Rohit R. Gupta, MD, center, with Critical Care fellows Alfred R. Schwab, MD, left, and Adewale Olayode, MD, consults remotely with Steven S. Chao, MD, Director of Critical Care at Mount Sinai Queens.

Intensive care unit (ICU) physicians at The Mount Sinai Hospital and Mount Sinai Queens are consulting remotely on complex cases with Tele-ICU, a service developed by the Mount Sinai Health System’s Institute for Critical Care Medicine and Clinical Innovation team.

Tele-ICU makes use of audio-visual technology and Epic Canto, a secure app that provides extensive, real-time electronic medical information. “This technology-enabled care allows the Mount Sinai Health System to provide specialized consult services to our ICU patients at Mount Sinai Queens and keep many patients in their own community and close to their loved ones, while supporting Mount Sinai Queens’ goal of treating patients with increasingly complex medical needs,” says Roopa Kohli-Seth, MD, Director, Institute for Critical Care Medicine, Icahn School of Medicine at Mount Sinai.

The Mount Sinai Hospital has more than 7,000 intensive care admissions a year in units for cardiac, cardiovascular, cardiothoracic, medical, neurosciences, surgical, and transplant care. They are staffed 24 hours a day with intensivists, board certified specialists in critical care. Mount Sinai Queens has an eight-bed intensive care unit, led by intensivists and ICU hospitalists.

Provided data ->

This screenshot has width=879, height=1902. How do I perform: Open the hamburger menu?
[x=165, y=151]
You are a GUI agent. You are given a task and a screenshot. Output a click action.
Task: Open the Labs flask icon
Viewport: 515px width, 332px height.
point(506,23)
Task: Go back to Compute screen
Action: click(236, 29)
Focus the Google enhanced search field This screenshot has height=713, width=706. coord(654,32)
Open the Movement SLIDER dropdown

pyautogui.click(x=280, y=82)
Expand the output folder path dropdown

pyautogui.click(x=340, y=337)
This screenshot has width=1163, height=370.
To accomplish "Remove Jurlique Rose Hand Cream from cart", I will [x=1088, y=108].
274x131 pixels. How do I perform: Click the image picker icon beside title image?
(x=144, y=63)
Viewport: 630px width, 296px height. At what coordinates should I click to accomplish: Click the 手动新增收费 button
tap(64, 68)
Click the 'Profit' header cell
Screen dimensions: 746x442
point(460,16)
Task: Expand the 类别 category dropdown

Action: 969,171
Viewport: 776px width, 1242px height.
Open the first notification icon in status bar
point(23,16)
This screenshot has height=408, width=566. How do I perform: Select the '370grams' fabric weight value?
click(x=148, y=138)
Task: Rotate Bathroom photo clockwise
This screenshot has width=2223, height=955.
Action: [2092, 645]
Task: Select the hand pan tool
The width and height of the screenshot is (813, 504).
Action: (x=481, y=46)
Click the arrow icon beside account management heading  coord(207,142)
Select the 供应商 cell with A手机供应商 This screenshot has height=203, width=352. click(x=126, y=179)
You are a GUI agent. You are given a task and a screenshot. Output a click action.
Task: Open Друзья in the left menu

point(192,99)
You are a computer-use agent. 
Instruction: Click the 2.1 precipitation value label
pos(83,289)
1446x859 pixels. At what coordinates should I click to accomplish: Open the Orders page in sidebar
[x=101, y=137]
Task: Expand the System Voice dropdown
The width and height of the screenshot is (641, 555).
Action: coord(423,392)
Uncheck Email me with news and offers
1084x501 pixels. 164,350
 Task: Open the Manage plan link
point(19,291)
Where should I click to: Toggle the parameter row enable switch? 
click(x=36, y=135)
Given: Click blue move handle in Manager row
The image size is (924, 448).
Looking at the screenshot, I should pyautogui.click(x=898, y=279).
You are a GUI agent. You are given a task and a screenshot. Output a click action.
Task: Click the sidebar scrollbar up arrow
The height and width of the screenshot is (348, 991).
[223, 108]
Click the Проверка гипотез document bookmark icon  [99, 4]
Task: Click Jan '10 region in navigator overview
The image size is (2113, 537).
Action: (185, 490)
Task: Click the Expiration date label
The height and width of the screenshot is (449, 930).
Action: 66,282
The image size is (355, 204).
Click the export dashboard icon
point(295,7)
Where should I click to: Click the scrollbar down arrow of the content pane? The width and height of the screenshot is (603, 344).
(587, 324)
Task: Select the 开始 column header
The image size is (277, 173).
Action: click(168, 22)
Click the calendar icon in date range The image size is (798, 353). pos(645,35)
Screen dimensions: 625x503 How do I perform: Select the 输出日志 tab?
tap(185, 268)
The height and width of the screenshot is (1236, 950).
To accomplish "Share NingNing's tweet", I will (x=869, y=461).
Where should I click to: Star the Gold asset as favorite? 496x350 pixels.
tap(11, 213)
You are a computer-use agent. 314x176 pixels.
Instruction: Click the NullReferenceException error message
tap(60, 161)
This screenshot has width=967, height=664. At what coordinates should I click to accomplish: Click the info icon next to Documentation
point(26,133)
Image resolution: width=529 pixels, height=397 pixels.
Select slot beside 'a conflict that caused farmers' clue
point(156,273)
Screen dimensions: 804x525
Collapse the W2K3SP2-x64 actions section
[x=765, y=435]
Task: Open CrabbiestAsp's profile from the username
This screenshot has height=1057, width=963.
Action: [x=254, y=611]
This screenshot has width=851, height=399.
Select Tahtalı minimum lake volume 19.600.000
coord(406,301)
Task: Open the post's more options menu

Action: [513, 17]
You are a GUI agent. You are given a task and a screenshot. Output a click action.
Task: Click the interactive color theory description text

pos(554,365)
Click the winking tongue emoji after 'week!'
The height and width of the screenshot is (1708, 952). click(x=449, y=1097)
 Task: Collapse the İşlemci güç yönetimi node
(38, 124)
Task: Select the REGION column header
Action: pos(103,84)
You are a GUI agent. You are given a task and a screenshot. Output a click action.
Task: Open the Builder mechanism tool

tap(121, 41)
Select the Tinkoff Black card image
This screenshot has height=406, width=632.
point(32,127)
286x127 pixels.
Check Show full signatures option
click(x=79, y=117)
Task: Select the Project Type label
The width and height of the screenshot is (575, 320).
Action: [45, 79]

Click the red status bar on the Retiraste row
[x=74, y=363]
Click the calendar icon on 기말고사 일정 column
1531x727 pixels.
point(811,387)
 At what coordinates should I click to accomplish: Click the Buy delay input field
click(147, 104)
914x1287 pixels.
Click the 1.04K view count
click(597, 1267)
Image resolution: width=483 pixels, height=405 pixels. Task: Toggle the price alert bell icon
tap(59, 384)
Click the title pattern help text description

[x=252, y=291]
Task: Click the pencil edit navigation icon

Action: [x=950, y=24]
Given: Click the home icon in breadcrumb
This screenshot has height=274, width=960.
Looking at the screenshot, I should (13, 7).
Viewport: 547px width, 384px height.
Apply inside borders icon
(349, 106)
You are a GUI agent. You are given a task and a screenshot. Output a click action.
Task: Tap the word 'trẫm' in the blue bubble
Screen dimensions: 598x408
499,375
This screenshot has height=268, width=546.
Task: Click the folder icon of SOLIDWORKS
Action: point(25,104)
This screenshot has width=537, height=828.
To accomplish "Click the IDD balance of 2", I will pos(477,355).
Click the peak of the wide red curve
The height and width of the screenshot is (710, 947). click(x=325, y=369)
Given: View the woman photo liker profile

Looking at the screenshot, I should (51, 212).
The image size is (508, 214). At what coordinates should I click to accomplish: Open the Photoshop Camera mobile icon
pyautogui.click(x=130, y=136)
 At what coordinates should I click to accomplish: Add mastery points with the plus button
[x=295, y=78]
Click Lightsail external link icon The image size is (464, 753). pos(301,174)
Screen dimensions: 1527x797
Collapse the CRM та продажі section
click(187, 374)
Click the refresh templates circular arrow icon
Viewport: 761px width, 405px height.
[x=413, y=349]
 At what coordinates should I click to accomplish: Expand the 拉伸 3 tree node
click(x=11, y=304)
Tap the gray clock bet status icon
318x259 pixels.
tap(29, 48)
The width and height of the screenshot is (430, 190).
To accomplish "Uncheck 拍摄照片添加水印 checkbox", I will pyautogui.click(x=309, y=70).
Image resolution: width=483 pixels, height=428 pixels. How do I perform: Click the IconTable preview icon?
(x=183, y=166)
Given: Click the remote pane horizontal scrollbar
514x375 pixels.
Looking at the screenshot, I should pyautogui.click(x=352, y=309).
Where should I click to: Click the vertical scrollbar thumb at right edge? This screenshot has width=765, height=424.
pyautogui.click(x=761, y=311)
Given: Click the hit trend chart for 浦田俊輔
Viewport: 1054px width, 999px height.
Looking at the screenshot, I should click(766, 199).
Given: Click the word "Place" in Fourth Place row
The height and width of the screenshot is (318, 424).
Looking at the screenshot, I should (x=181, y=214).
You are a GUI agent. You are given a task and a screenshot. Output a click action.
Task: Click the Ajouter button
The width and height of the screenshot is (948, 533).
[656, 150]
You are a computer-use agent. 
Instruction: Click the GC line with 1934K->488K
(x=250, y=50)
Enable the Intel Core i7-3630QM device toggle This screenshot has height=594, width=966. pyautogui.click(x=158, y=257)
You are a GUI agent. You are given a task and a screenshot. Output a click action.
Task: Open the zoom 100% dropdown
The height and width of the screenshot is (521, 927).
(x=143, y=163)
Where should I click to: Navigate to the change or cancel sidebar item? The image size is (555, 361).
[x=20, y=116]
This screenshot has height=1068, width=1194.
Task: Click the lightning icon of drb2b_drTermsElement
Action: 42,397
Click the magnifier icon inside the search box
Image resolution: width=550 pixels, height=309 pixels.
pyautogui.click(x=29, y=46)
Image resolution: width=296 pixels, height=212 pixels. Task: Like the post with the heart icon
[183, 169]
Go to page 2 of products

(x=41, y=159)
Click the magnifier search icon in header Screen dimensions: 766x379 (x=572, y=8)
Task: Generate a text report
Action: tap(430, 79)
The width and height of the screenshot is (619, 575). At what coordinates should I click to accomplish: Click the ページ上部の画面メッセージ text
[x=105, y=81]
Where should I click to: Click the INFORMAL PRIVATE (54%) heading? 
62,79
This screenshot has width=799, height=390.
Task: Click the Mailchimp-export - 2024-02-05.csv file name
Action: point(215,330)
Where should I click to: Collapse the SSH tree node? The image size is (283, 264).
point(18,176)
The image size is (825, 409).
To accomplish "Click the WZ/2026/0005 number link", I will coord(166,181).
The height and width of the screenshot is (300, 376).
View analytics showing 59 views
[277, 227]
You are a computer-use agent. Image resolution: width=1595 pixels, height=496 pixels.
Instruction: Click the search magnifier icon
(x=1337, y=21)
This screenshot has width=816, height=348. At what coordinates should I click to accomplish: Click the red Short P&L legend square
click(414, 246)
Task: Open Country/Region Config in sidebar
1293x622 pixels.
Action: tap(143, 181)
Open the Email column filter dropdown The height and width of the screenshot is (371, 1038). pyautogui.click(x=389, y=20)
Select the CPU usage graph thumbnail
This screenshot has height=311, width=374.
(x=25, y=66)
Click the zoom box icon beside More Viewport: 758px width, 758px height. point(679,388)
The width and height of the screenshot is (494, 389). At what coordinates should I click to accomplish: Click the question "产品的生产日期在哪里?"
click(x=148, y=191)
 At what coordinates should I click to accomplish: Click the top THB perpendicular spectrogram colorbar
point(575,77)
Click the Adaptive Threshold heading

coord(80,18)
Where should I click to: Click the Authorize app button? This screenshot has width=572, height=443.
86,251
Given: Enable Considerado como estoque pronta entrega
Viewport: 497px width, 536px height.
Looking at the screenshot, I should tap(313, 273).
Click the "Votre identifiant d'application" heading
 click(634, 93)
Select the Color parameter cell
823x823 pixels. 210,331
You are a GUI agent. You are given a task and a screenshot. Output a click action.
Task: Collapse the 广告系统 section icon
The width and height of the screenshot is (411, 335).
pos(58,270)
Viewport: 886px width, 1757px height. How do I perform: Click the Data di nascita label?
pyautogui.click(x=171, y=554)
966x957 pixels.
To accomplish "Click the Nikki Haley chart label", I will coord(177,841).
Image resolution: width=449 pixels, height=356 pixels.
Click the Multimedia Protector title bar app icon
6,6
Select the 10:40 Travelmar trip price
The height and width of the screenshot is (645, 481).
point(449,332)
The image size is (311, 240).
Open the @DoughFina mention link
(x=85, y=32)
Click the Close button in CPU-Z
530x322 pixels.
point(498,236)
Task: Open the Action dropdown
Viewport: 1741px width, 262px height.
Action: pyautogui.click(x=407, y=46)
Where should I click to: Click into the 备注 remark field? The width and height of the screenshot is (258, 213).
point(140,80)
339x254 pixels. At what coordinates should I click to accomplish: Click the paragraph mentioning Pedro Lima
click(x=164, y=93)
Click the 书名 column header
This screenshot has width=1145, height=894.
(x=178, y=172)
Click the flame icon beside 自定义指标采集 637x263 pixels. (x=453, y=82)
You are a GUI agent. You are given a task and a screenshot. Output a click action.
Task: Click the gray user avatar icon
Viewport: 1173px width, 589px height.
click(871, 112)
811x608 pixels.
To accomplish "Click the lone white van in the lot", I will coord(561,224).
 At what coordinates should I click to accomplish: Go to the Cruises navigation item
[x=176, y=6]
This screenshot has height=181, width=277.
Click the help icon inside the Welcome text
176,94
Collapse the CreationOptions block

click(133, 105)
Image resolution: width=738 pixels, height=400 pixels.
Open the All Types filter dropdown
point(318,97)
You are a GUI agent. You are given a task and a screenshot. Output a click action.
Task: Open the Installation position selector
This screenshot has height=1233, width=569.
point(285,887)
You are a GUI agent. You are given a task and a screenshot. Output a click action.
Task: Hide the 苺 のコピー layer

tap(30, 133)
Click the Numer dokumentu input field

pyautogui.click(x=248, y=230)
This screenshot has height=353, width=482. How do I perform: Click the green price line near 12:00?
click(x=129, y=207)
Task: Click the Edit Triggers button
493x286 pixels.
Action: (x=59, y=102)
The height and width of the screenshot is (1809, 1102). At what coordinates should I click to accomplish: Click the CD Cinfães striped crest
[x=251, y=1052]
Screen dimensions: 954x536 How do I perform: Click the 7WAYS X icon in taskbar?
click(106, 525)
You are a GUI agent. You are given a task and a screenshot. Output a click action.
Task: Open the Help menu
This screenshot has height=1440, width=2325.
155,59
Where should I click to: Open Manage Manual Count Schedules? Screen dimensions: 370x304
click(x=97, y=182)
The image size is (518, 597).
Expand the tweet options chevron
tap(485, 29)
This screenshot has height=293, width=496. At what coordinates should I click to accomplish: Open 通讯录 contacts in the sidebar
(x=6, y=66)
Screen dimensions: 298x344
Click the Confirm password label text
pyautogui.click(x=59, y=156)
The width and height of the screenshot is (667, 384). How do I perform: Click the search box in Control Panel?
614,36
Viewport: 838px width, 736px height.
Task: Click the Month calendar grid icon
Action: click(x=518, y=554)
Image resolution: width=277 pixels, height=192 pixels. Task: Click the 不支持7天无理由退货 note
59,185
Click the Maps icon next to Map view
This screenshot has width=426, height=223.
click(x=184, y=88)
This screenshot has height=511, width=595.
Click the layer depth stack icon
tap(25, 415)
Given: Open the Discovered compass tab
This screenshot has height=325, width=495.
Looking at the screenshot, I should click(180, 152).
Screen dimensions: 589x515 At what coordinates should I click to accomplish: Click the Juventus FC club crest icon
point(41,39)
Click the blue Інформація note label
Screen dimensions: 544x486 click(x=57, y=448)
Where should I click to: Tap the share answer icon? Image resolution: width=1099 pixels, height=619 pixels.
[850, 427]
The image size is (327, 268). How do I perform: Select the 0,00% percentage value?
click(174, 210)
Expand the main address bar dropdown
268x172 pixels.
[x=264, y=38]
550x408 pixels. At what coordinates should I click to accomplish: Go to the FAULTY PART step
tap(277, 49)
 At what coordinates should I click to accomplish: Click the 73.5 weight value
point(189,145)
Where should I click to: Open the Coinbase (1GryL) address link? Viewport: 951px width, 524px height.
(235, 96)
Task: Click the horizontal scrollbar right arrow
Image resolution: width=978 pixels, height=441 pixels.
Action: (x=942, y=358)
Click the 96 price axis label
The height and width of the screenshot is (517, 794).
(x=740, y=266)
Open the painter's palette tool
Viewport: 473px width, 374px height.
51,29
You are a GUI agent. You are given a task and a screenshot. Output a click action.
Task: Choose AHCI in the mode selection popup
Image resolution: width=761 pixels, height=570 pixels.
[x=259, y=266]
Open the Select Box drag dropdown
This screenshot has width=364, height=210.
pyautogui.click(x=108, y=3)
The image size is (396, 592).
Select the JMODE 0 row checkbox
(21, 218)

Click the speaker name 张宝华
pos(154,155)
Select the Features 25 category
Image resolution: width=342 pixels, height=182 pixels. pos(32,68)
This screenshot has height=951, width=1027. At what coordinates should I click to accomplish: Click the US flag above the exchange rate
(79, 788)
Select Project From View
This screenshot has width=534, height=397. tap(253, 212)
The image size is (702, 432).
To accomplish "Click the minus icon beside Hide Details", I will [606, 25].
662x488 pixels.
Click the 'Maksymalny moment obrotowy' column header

Exercise tasks ->
1 – According to the Tele-ICU text, how many beds does the intensive care unit at Mount Sinai Queens have?
2 – Continue the text on Mount Sinai's Tele-ICU service from where it stops.

Results by task ->
1 – Eight beds.

2 –
When cases are particularly complex, Tele-ICU allows physicians at Mount Sinai Queens to compare notes with intensivists at The Mount Sinai Hospital. ICU physicians at both sites are equipped with monitors that show information from Epic, such as lab-test results and medical history. The physicians converse on tablets—similar to FaceTime but secure and encrypted—which can be turned toward patients to help visually assess their condition. The system makes communication and intervention easier, says Rohit R. Gupta, MD, Director of the Night Intensivist Coverage Service, Institute for Critical Care Medicine. “For example, if they are making adjustments to a patient’s ventilator at Mount Sinai Queens during the consult, we can see in real time what those changes are doing to his breathing pattern, to his oxygen numbers, to his blood pressure.”

Dr. Gupta described a case involving a woman who had ingested a toxic household chemical. She had seizures in the Emergency Department at Mount Sinai Queens and was taken to that hospital’s ICU, which contacted Dr. Gupta for a consultation at about 2 am. “Poisoning with this particular chemical is not very common,” Dr. Gupta says. “Fortunately we have experience with it, so we were able to discuss what to keep an eye out for.” The team was advised to avoid certain antibiotics that could predispose the patient to more seizures, and to carefully manage fluids because of the risk of kidney damage.

“These consults are reassuring for both sides,” Dr. Gupta says, since they make physicians at The Mount Sinai Hospital well aware of patients who might need to be transferred. In this case, the patient was stabilized and remained at Mount Sinai Queens, where she made a “very good recovery” in a few days, he says.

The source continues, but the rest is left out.